You never learn if Trevor is really Cupid, if Angela ever finds true love. You never see Mr Chapel exact revenge on the programming weasel who murders great shows. 

Don't get screwed again. Do not invest your time and loyalty in any new ABC shows. Wait until they are renewed. Then it may be safe to take a chance. 
 
Or not. They've sabotaged "The Practice" by shifting it to Mondays from its successful Sunday spot.

Producer David E Kelley says, "It's hard to believe that they could act in such bad faith. But no matter how low you set the bar of intelligence for ABC, they manage to slither under it ... It's folly to try to guess what's in their heads because that would start with the presumption that there's something [in them.]" 
 

Below is my list of excellent and great shows aired once on ABC. Usually Thursdays or Saturdays, the so-called suicide slots, where they face the stiffest competition.  

When will it occur to some network pinhead that they need to build an audience to compete with established hits? When will they run out of Barbara Walters banal filler to replace fine dramas and comedies they bump summarily? 

Once in awhile, they stick by a show like "The Practice," but fail to learn from their success.

 

 the list 
 Agent Carter (Hayley Atwell) 
 Cracker  
 Crossroads (Bob Urich) 
 Cupid (Jeremy Pivens, Paula Marshall)
 Galavant  
 The Job  
 Leaving L.A. (Lorraine Toussaint, Melina Kanakaredes
 Life As We Know It 
 The Marshal 
 Maximum Bob 
 Me & the Boys (Steve Harvey, Madge Sinclair)  
 Motive 
 Murphy's Law (George Segal, Maggie Han) 
 My So-Called Life 
 The Naked Truth (Téa Leoni)  
 Norm 
 Relativity 
 Snoops (Paula Marshall, Gina Gershon, Paula Jai Parker)
 Starman 
 Total Security 
 Vengeance Unlimited
 

No doubt, I'm forgetting some. Please send your choices and comments to me, gtslade@yahoo.com.  

 
Producer Bernie Brillstein attributes the decline in network TV viewing to the practices of network programmers. In an interview broadcast on CNN Thursday 27th May, Brillstein said, "They're blaming cable, they're blaming the Internet and they're blaming everyone but themselves. So they keep doing the same thing and saying, 'Oh my god, what are we doing wrong?'" Brillstein said that he shopped his current HBO hit, The Sopranos, to the networks first. 

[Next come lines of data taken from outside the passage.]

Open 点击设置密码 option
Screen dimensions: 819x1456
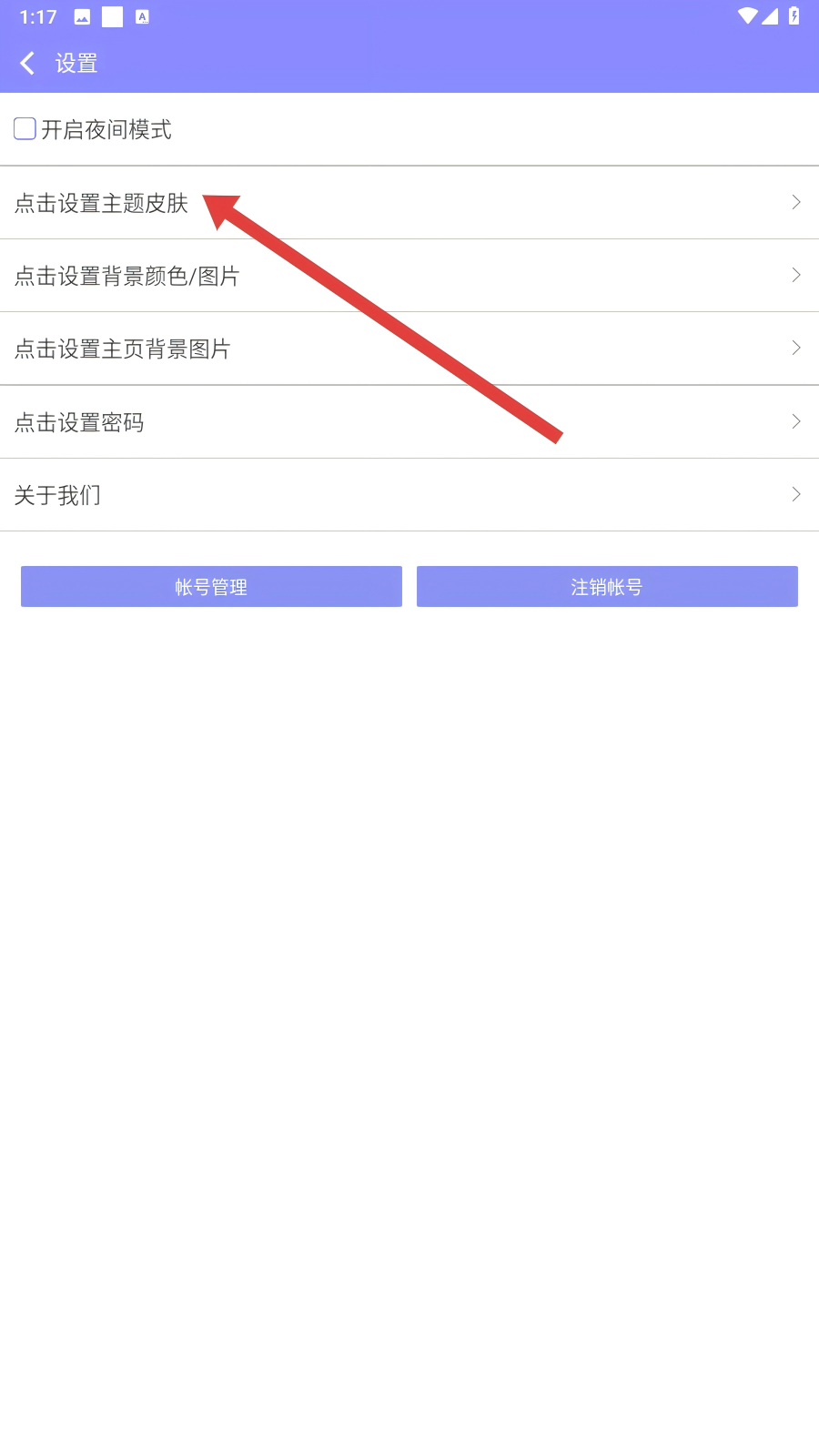(410, 422)
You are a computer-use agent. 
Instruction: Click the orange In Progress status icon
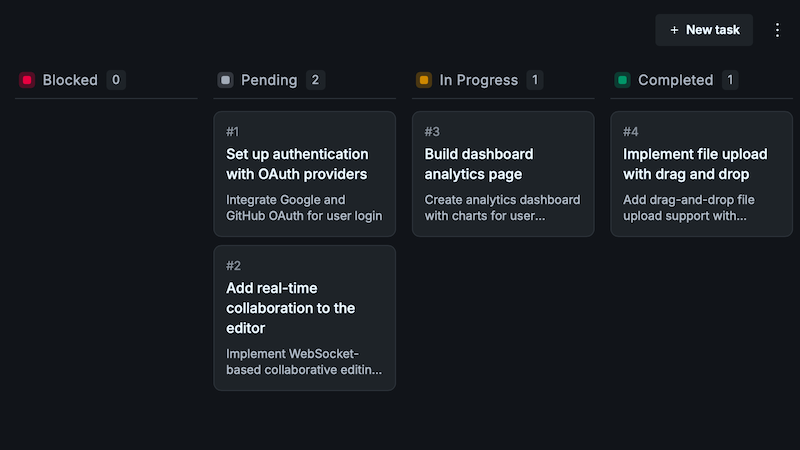424,80
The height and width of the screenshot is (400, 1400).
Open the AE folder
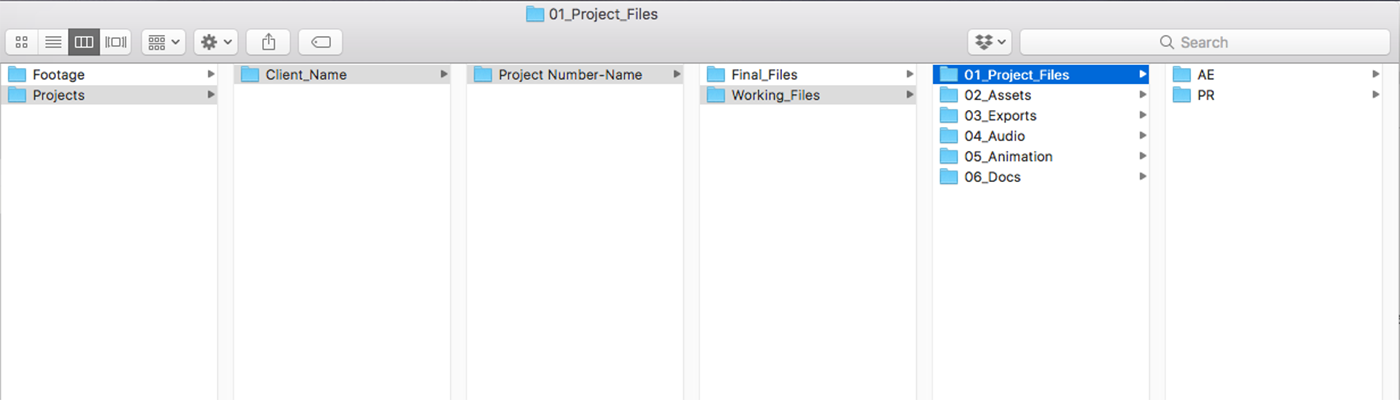1274,74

"All of the networks turned it down," he said. "HBO bought it and it's become the most talked-about show on television." Network programming executives, according to Brillstein are running scared. "It's just that they don't know where to go. [So] they keep copying themselves. ... They've single-handedly, I think, in the last three years put the situation comedy business out of business." 
 

  Brillstein box ©1999 Reuters.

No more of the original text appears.